Supplied data:

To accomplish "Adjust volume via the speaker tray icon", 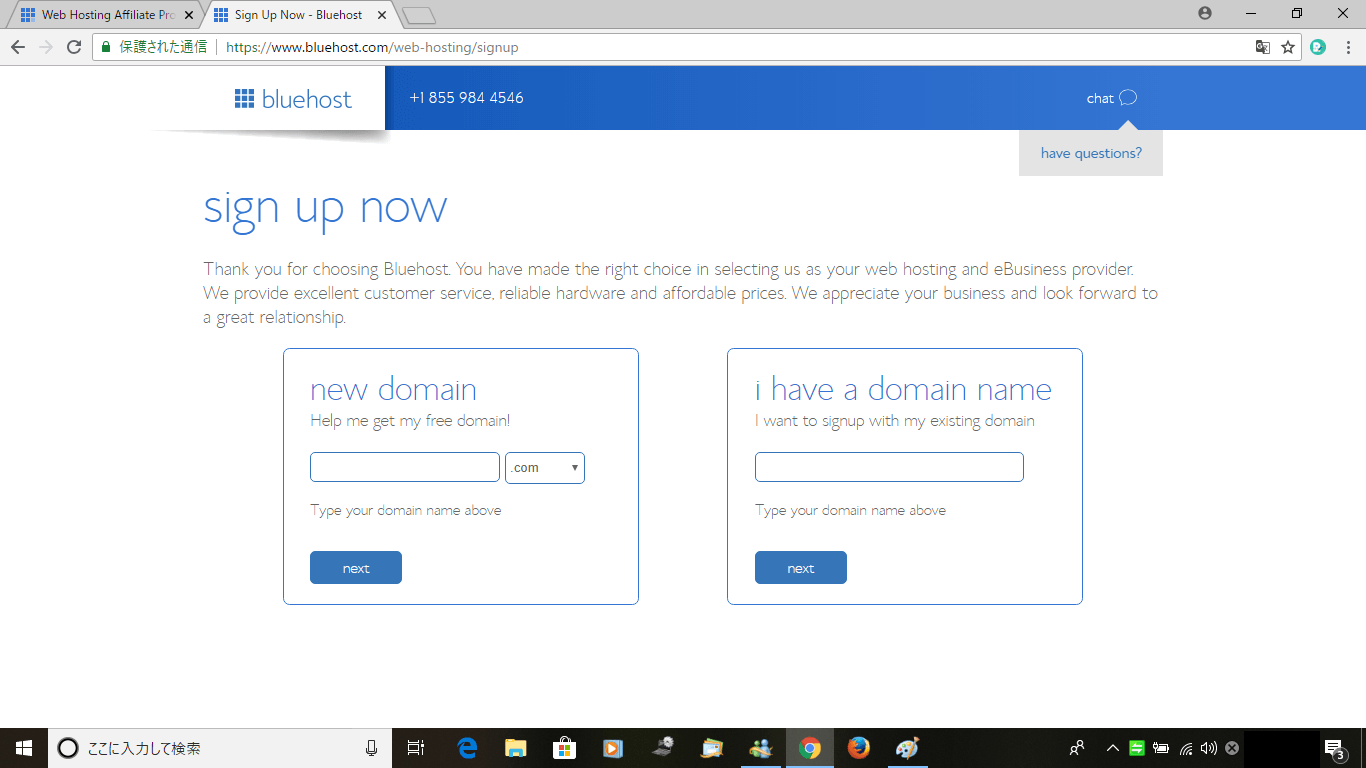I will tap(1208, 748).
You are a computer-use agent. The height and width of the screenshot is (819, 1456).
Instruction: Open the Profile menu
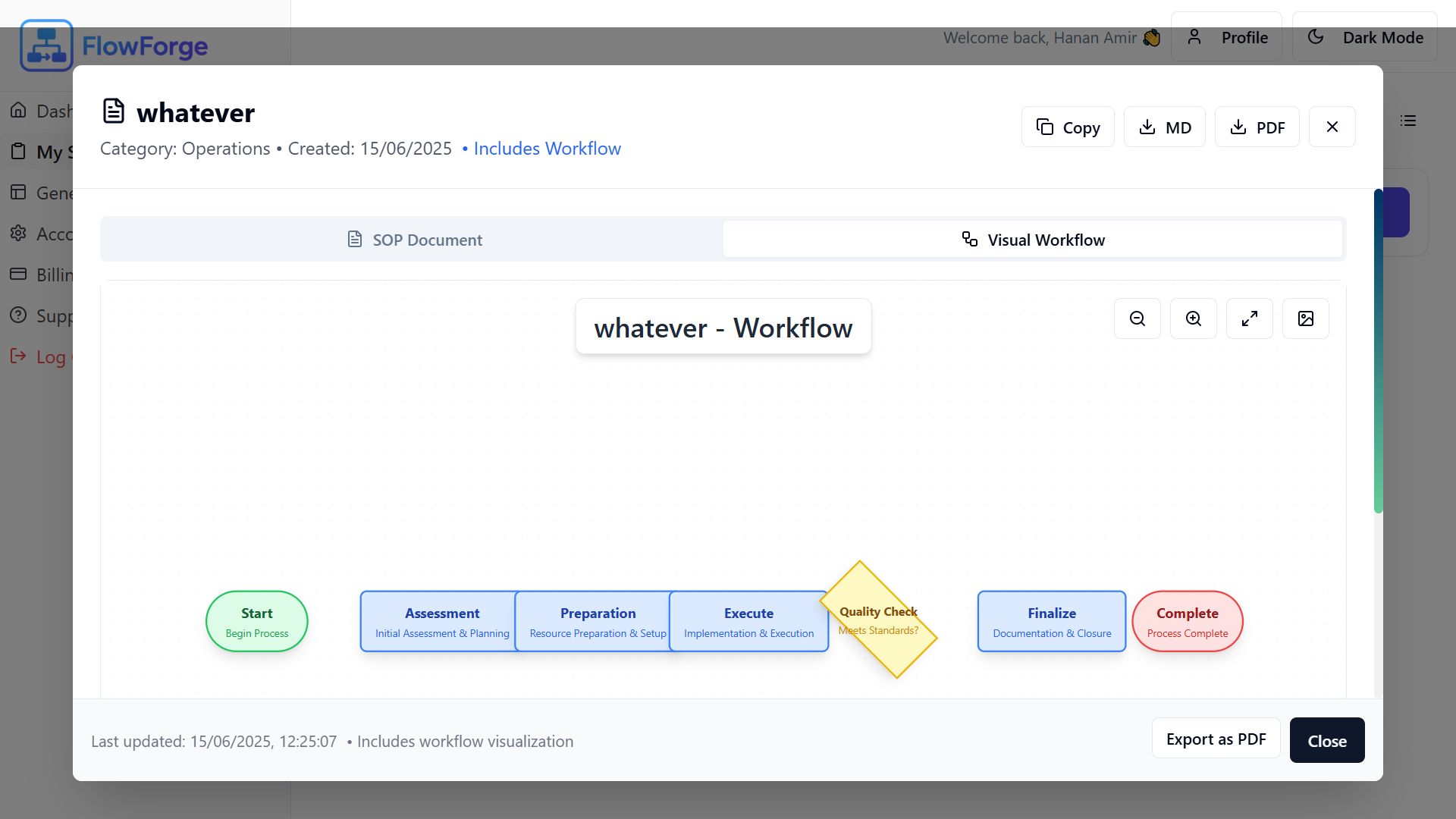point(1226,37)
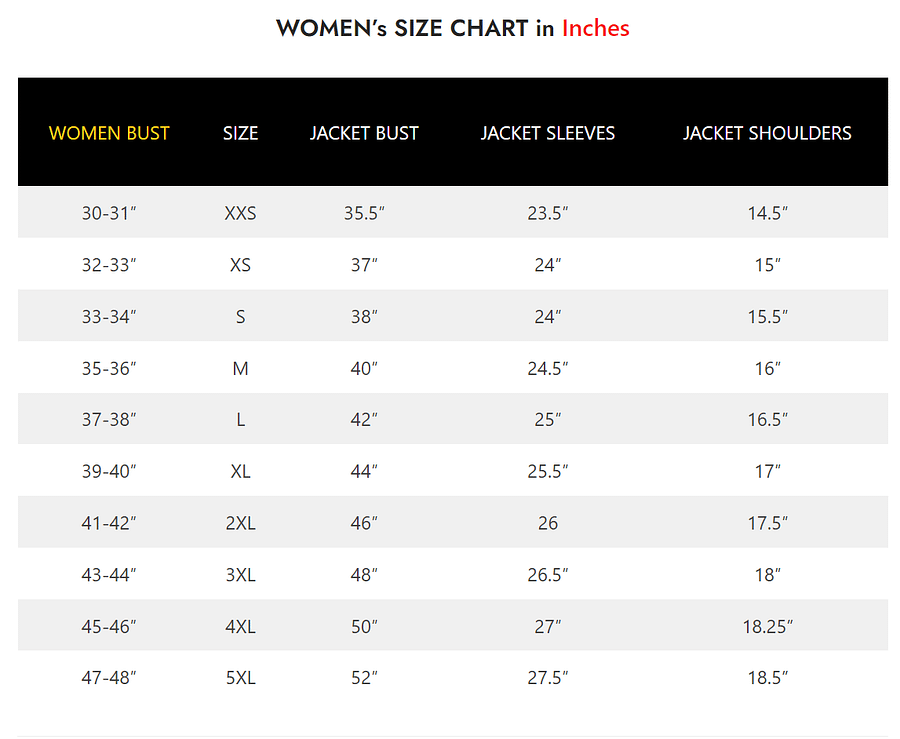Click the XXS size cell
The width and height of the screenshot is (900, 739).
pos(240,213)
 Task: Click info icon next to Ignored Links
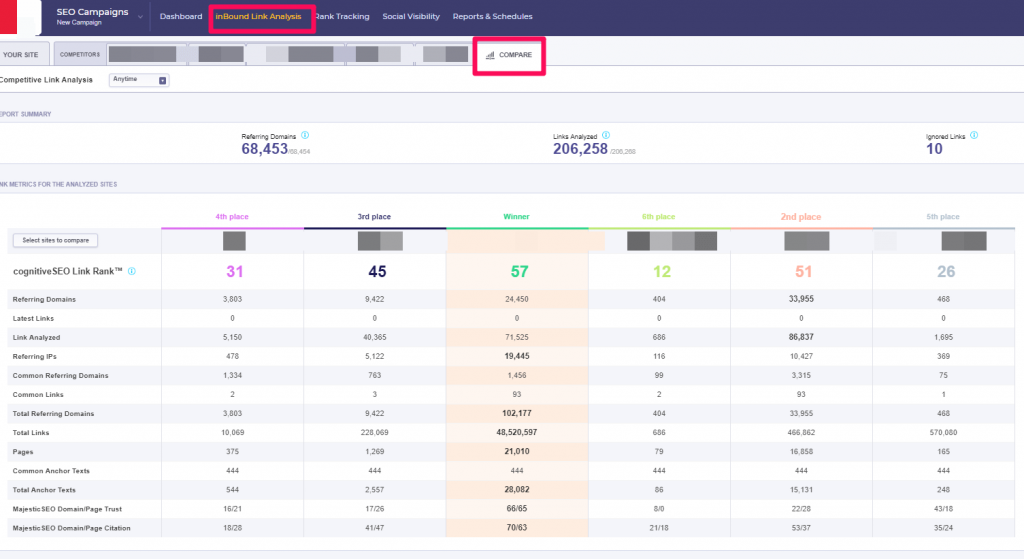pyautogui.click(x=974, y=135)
--
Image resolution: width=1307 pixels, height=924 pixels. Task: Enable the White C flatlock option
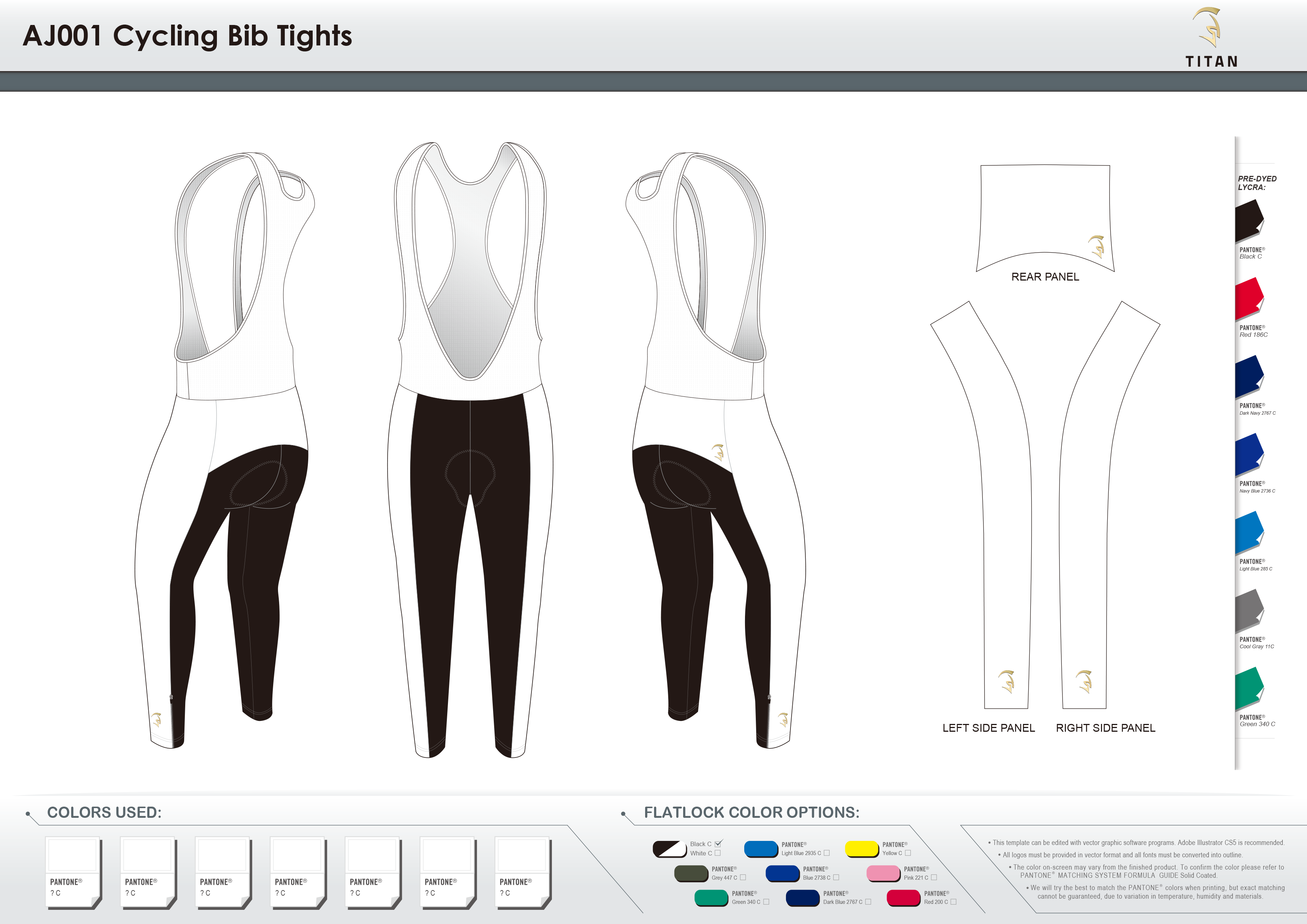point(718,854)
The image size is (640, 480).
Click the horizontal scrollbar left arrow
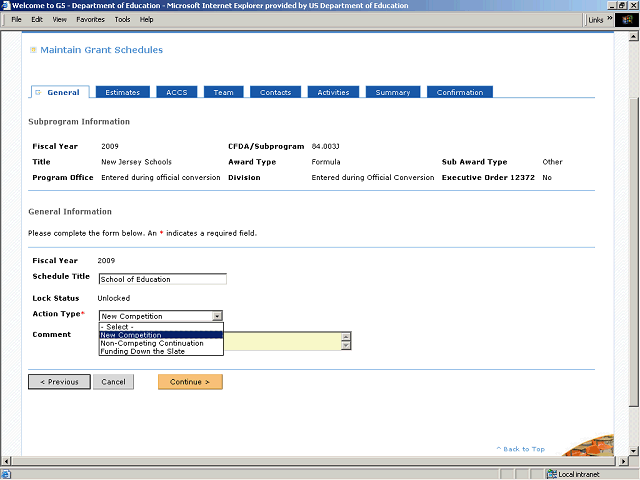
---
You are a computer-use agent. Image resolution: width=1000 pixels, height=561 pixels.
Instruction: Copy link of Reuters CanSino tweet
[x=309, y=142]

Exercise objective: Write out the lines from the one containing "You are a computer-use agent. The" through the one containing "pyautogui.click(x=974, y=135)", both included, and omit the pictures.

Response for this exercise:
You are a computer-use agent. The height and width of the screenshot is (819, 1456).
Instruction: Open the Profile menu
point(1226,37)
Click the XXS size cell
The width and height of the screenshot is (900, 739).
pos(240,213)
 Task: Click info icon next to Ignored Links
pyautogui.click(x=974, y=135)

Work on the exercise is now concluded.